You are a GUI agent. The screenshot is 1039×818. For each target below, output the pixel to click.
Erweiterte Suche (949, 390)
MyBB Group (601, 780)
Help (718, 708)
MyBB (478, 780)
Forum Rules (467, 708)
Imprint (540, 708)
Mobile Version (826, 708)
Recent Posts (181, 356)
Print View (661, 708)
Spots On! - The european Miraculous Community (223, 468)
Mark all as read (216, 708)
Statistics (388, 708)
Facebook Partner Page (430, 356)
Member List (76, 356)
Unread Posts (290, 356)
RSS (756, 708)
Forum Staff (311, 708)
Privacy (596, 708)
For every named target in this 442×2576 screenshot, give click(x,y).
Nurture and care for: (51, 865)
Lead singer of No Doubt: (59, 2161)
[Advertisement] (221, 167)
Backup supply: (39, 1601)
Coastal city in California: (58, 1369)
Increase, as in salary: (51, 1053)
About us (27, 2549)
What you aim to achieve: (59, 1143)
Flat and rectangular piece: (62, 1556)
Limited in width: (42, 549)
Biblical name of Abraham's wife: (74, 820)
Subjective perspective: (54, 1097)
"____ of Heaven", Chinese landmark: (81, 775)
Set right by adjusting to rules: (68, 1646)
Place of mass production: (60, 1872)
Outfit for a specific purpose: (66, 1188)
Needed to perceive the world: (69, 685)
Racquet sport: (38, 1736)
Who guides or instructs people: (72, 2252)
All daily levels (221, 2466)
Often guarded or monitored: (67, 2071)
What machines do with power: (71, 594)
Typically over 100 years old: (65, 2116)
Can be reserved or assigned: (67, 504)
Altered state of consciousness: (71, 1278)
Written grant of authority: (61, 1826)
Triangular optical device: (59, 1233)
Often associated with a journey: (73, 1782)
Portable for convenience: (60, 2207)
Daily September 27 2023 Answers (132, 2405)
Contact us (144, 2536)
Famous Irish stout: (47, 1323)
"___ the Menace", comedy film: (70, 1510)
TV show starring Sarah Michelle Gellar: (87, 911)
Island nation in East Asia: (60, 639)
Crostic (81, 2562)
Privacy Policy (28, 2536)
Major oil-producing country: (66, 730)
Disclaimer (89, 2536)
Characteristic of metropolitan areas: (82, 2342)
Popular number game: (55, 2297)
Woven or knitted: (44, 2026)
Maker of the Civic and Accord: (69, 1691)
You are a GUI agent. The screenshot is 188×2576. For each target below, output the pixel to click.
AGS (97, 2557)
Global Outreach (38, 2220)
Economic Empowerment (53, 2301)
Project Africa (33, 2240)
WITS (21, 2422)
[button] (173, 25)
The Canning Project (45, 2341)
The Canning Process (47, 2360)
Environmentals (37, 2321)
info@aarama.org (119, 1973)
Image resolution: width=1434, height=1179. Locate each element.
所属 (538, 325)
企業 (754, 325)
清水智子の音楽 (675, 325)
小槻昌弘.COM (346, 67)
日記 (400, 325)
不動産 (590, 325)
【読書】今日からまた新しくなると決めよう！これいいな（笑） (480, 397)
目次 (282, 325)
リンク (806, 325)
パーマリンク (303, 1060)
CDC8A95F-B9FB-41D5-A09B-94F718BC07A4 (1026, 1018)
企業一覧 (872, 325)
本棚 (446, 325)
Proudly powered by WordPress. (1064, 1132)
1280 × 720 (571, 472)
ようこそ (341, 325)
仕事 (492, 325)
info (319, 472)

^^^^

Give the data above as a Markdown table with two columns, Line and Text: Line holds the row number and Text holds the line itself. Leave out any blank lines.

§ **Solved problem**
| Line | Text |
|---|---|
| 1 | You are a GUI agent. The screenshot is 1039×818. For each target below, output the pixel to click. |
| 2 | Erweiterte Suche (949, 390) |
| 3 | MyBB Group (601, 780) |
| 4 | Help (718, 708) |
| 5 | MyBB (478, 780) |
| 6 | Forum Rules (467, 708) |
| 7 | Imprint (540, 708) |
| 8 | Mobile Version (826, 708) |
| 9 | Recent Posts (181, 356) |
| 10 | Print View (661, 708) |
| 11 | Spots On! - The european Miraculous Community (223, 468) |
| 12 | Mark all as read (216, 708) |
| 13 | Statistics (388, 708) |
| 14 | Facebook Partner Page (430, 356) |
| 15 | Member List (76, 356) |
| 16 | Unread Posts (290, 356) |
| 17 | RSS (756, 708) |
| 18 | Forum Staff (311, 708) |
| 19 | Privacy (596, 708) |
| 20 | For every named target in this 442×2576 screenshot, give click(x,y). |
| 21 | Nurture and care for: (51, 865) |
| 22 | Lead singer of No Doubt: (59, 2161) |
| 23 | [Advertisement] (221, 167) |
| 24 | Backup supply: (39, 1601) |
| 25 | Coastal city in California: (58, 1369) |
| 26 | Increase, as in salary: (51, 1053) |
| 27 | About us (27, 2549) |
| 28 | What you aim to achieve: (59, 1143) |
| 29 | Flat and rectangular piece: (62, 1556) |
| 30 | Limited in width: (42, 549) |
| 31 | Biblical name of Abraham's wife: (74, 820) |
| 32 | Subjective perspective: (54, 1097) |
| 33 | "____ of Heaven", Chinese landmark: (81, 775) |
| 34 | Set right by adjusting to rules: (68, 1646) |
| 35 | Place of mass production: (60, 1872) |
| 36 | Outfit for a specific purpose: (66, 1188) |
| 37 | Needed to perceive the world: (69, 685) |
| 38 | Racquet sport: (38, 1736) |
| 39 | Who guides or instructs people: (72, 2252) |
| 40 | All daily levels (221, 2466) |
| 41 | Often guarded or monitored: (67, 2071) |
| 42 | What machines do with power: (71, 594) |
| 43 | Typically over 100 years old: (65, 2116) |
| 44 | Can be reserved or assigned: (67, 504) |
| 45 | Altered state of consciousness: (71, 1278) |
| 46 | Written grant of authority: (61, 1826) |
| 47 | Triangular optical device: (59, 1233) |
| 48 | Often associated with a journey: (73, 1782) |
| 49 | Portable for convenience: (60, 2207) |
| 50 | Daily September 27 2023 Answers (132, 2405) |
| 51 | Contact us (144, 2536) |
| 52 | Famous Irish stout: (47, 1323) |
| 53 | "___ the Menace", comedy film: (70, 1510) |
| 54 | TV show starring Sarah Michelle Gellar: (87, 911) |
| 55 | Island nation in East Asia: (60, 639) |
| 56 | Crostic (81, 2562) |
| 57 | Privacy Policy (28, 2536) |
| 58 | Major oil-producing country: (66, 730) |
| 59 | Disclaimer (89, 2536) |
| 60 | Characteristic of metropolitan areas: (82, 2342) |
| 61 | Popular number game: (55, 2297) |
| 62 | Woven or knitted: (44, 2026) |
| 63 | Maker of the Civic and Accord: (69, 1691) |
| 64 | You are a GUI agent. The screenshot is 188×2576. For each target below, output the pixel to click. |
| 65 | AGS (97, 2557) |
| 66 | Global Outreach (38, 2220) |
| 67 | Economic Empowerment (53, 2301) |
| 68 | Project Africa (33, 2240) |
| 69 | WITS (21, 2422) |
| 70 | [button] (173, 25) |
| 71 | The Canning Project (45, 2341) |
| 72 | The Canning Process (47, 2360) |
| 73 | Environmentals (37, 2321) |
| 74 | info@aarama.org (119, 1973) |
| 75 | Image resolution: width=1434, height=1179. Locate each element. |
| 76 | 所属 (538, 325) |
| 77 | 企業 (754, 325) |
| 78 | 清水智子の音楽 (675, 325) |
| 79 | 小槻昌弘.COM (346, 67) |
| 80 | 日記 (400, 325) |
| 81 | 不動産 (590, 325) |
| 82 | 【読書】今日からまた新しくなると決めよう！これいいな（笑） (480, 397) |
| 83 | 目次 (282, 325) |
| 84 | リンク (806, 325) |
| 85 | パーマリンク (303, 1060) |
| 86 | CDC8A95F-B9FB-41D5-A09B-94F718BC07A4 (1026, 1018) |
| 87 | 企業一覧 (872, 325) |
| 88 | 本棚 (446, 325) |
| 89 | Proudly powered by WordPress. (1064, 1132) |
| 90 | 1280 × 720 (571, 472) |
| 91 | ようこそ (341, 325) |
| 92 | 仕事 (492, 325) |
| 93 | info (319, 472) |